Théoriquement la REVUE CONFLIT nous autorise/invite à publier ses articles. Alors en voici un extrait de l’un d’entre eux

Un pétrole difficile à exploiter
Un autre élément important réside dans la nature même du pétrole extrait. Les vastes réserves du Venezuela, notamment dans la ceinture de l’Orénoque, sont constituées pour l’essentiel de bruts très lourds ou extra-lourds, extrêmement denses et visqueux, souvent comparés à du bitume et difficiles à extraire, transporter et raffiner sans mélanges ou installations spécialisées.
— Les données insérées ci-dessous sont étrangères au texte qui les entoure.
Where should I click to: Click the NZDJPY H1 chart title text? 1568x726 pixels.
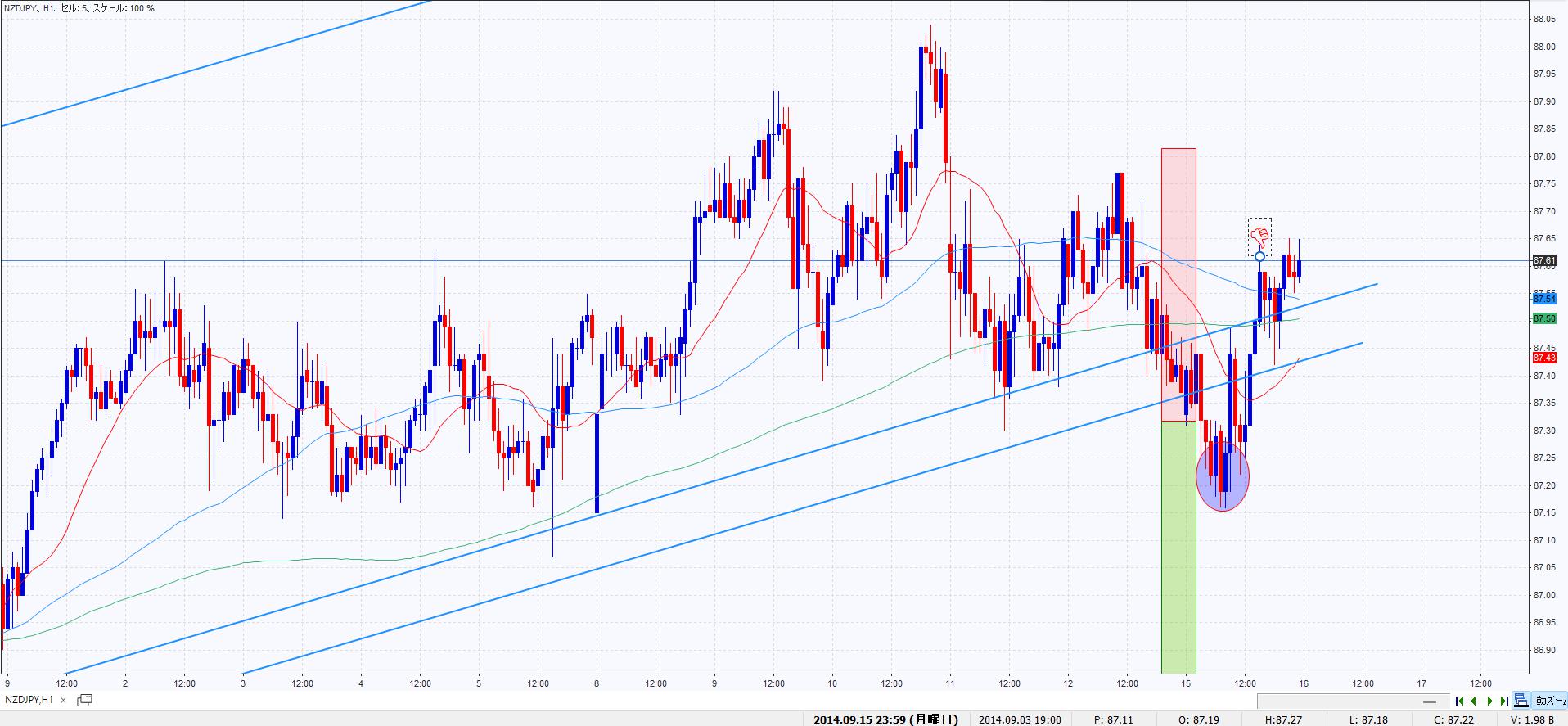tap(79, 8)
Ces huiles ont généralement une faible densité API, ce qui les rend moins « lourdes » dans les marchés pétroliers mondiaux et nécessite des procédés coûteux pour les rendre commercialisables. En revanche, le pétrole saoudien est majoritairement composé de bruts légers à moyens, avec des degrés API plus élevés, plus simples à pomper, à transporter et à transformer en carburants standards comme l’essence ou le diesel. Cette différence, pétrole extra-lourd pour le Venezuela versus pétrole plus léger pour l’Arabie saoudite, explique en partie pourquoi l’or noir vénézuélien, malgré des réserves plus importantes, est souvent moins attractif et plus coûteux à valoriser sur les marchés internationaux.
Cette différence de qualité a des conséquences directes sur la rentabilité et la géopolitique énergétique. Le pétrole extra-lourd vénézuélien nécessite des investissements massifs en amont, injection de vapeur, diluants importés, unités de conversion avancées, ainsi que des raffineries spécialisées, comme celles historiquement situées aux États-Unis.
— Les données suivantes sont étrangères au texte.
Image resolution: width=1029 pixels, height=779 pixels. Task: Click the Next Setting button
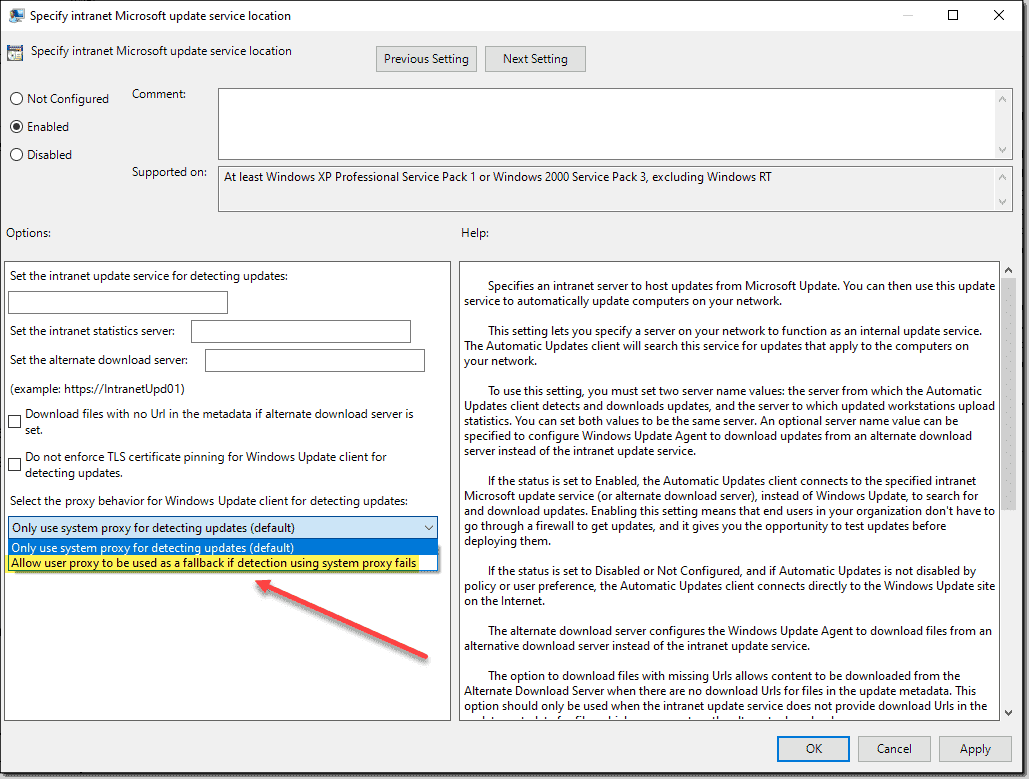[x=535, y=58]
À l’inverse, le brut saoudien peut être exploité à grande échelle avec des coûts d’extraction parmi les plus bas au monde, ce qui confère à Riyad une flexibilité stratégique et une capacité à ajuster rapidement sa production. Pour Caracas, cette dépendance technologique et financière rend le secteur pétrolier particulièrement vulnérable aux sanctions, aux ruptures d’approvisionnement et à l’isolement diplomatique. Ainsi, malgré des réserves supérieures à celles de l’Arabie saoudite, le Venezuela peine à transformer son potentiel pétrolier en un levier économique et politique équivalent sur la scène internationale.